# Implementation of Hintons forward forward algorithm

In [45]:
student_id =  99105901
student_name = 'Amirhossein Akbari'

print("your student id:", student_id)
print("your name:", student_name)

your student id: 99105901
your name: Amirhossein Akbari


## Supervised fully connected network with pytorch

### Importing Dependencies

In [46]:
import matplotlib.pyplot as plt
import torch
import torch.nn as nn
from tqdm import tqdm
from torch.optim import Adam
from torchvision.datasets import MNIST
from torchvision.transforms import Compose, ToTensor, Normalize, Lambda, GaussianBlur
from torch.utils.data import DataLoader

### Functions to generate negative and positive data from dataset

In [47]:
def generate_positive(x, y):

    overlayed = x.clone()
    overlayed[:, :10] *= 0.0
    overlayed[range(x.shape[0]), y] = 1

    return overlayed


def generate_negative(x, y):

    y_neg = (y + torch.randint_like(y, 8) + 1) % 10

    overlayed = x.clone()
    overlayed[:, :10] *= 0.0
    overlayed[range(x.shape[0]), y_neg] = 1

    return overlayed

### Defining Layer and Network object implemented from nn.Linear layer and nn.Module network

With respect to repo. of Mohammad pezeshki and code as needed. I updated the model and added option to add layers and train them.

The Loss can meet the necessary conditions for goodness, if we write Cross Entropy Loss of layer assuming that we have equal number of neg. and pos. data; $ P(positive) = P(negative) $ , we can show that its equal to the defined loss in the question:
$$ Loss = -p\log{(\sigma(\sum_{j}^{} y_{pos_j}^2 - threshold))}-(1-p)\log{(\sigma(\sum_{j}^{} y_{neg_j}^2 - threshold))} $$
$$  = 0.5(\log{(1+e^{-(\sum_{j}^{} y_{pos_j}^2 - threshold)})}+\log{(1+e^{-(\sum_{j}^{} y_{neg_j}^2 - threshold)})}) $$
$$  = mean[\log{(1+e^{-(\sum_{j}^{} y_{pos_j}^2 - threshold)})},\log{(1+e^{-(\sum_{j}^{} y_{neg_j}^2 - threshold)})}] $$

In [48]:
class FFLayer(nn.Linear):

    def __init__(self, in_features, out_features,
                 bias=True, device=None, dtype=None, th=2):

        super().__init__(in_features, out_features, bias, device, dtype)

        self.relu = torch.nn.ReLU()
        self.opt = Adam(self.parameters(), lr=0.03)

## [Objective]
Echo the passage of the forward-forward algorithm text starting with "y_neg = (y +" and going on through "and train them.". You won't need the material that comes next.

(Entries for finding text and elements)
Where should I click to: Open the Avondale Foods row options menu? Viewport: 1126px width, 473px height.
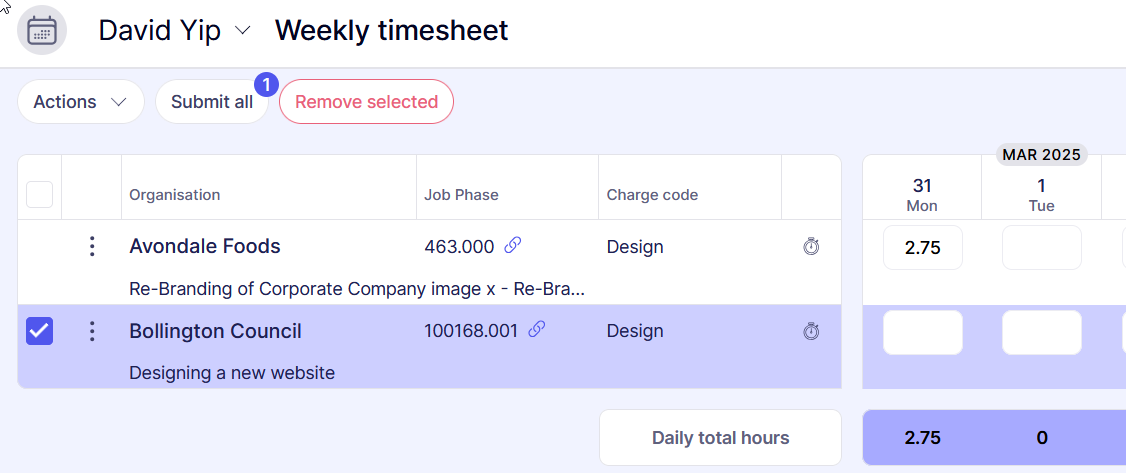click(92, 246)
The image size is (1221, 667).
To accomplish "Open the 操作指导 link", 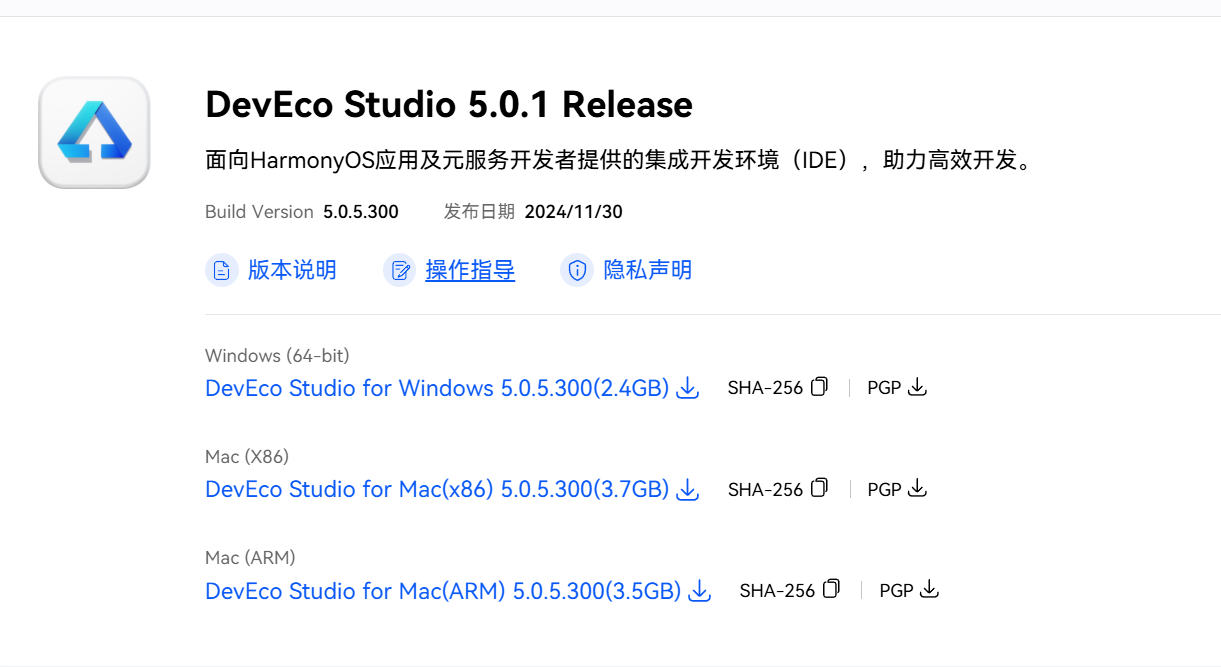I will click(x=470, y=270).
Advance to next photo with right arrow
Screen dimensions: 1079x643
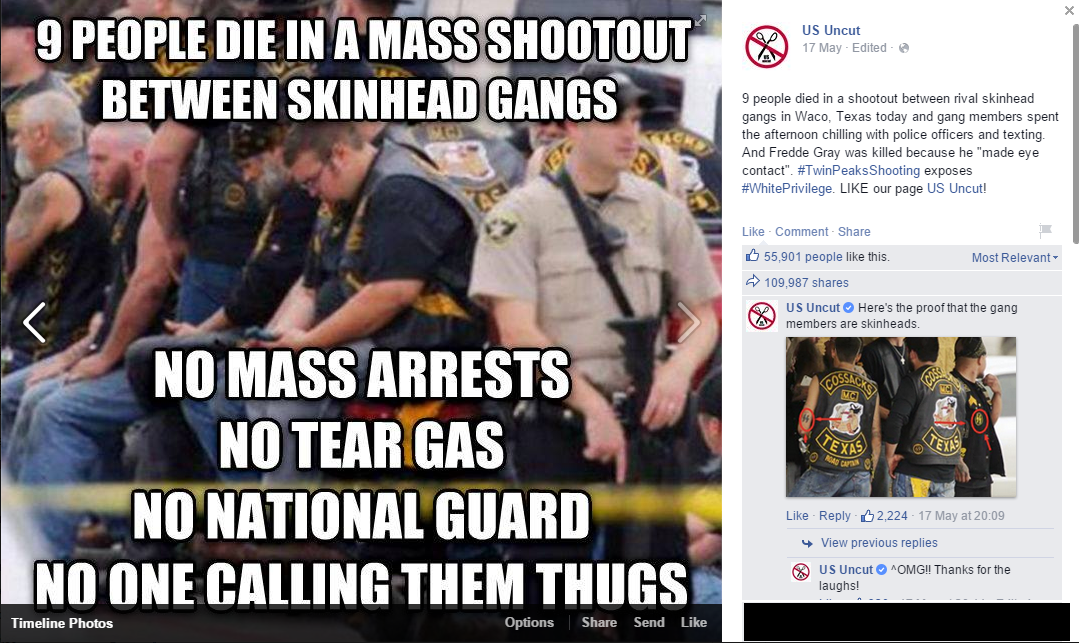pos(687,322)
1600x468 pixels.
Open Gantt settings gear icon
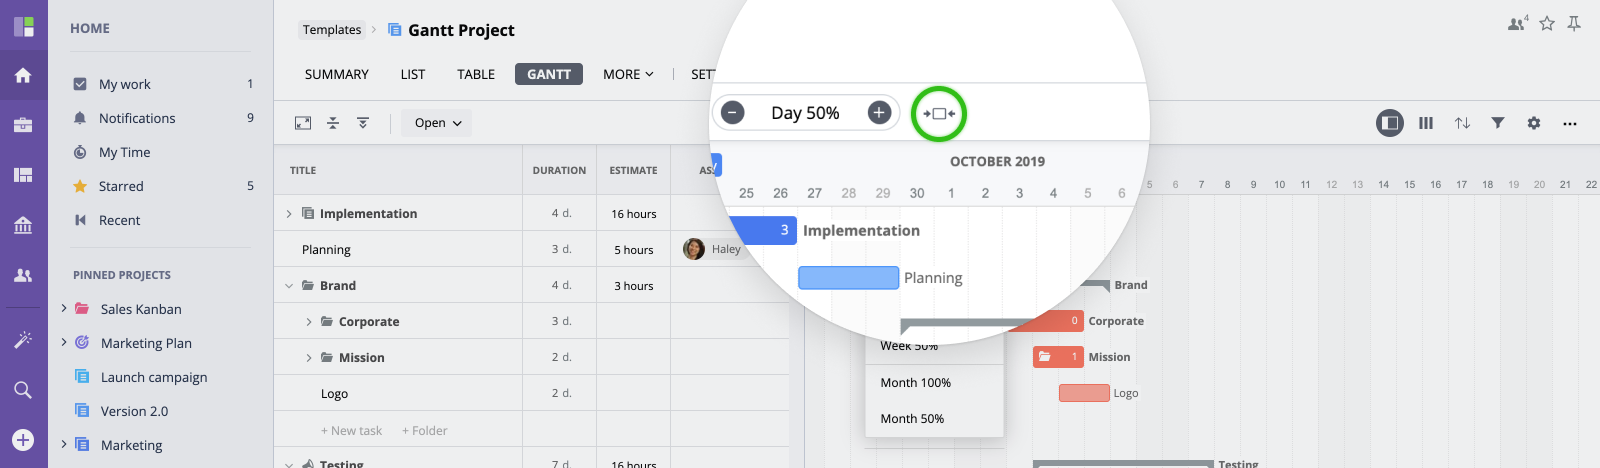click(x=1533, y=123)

## [Solution to this problem]
y_neg = (y + torch.randint_like(y, 8) + 1) % 10

    overlayed = x.clone()
    overlayed[:, :10] *= 0.0
    overlayed[range(x.shape[0]), y_neg] = 1

    return overlayed

### Defining Layer and Network object implemented from nn.Linear layer and nn.Module network

With respect to repo. of Mohammad pezeshki and code as needed. I updated the model and added option to add layers and train them.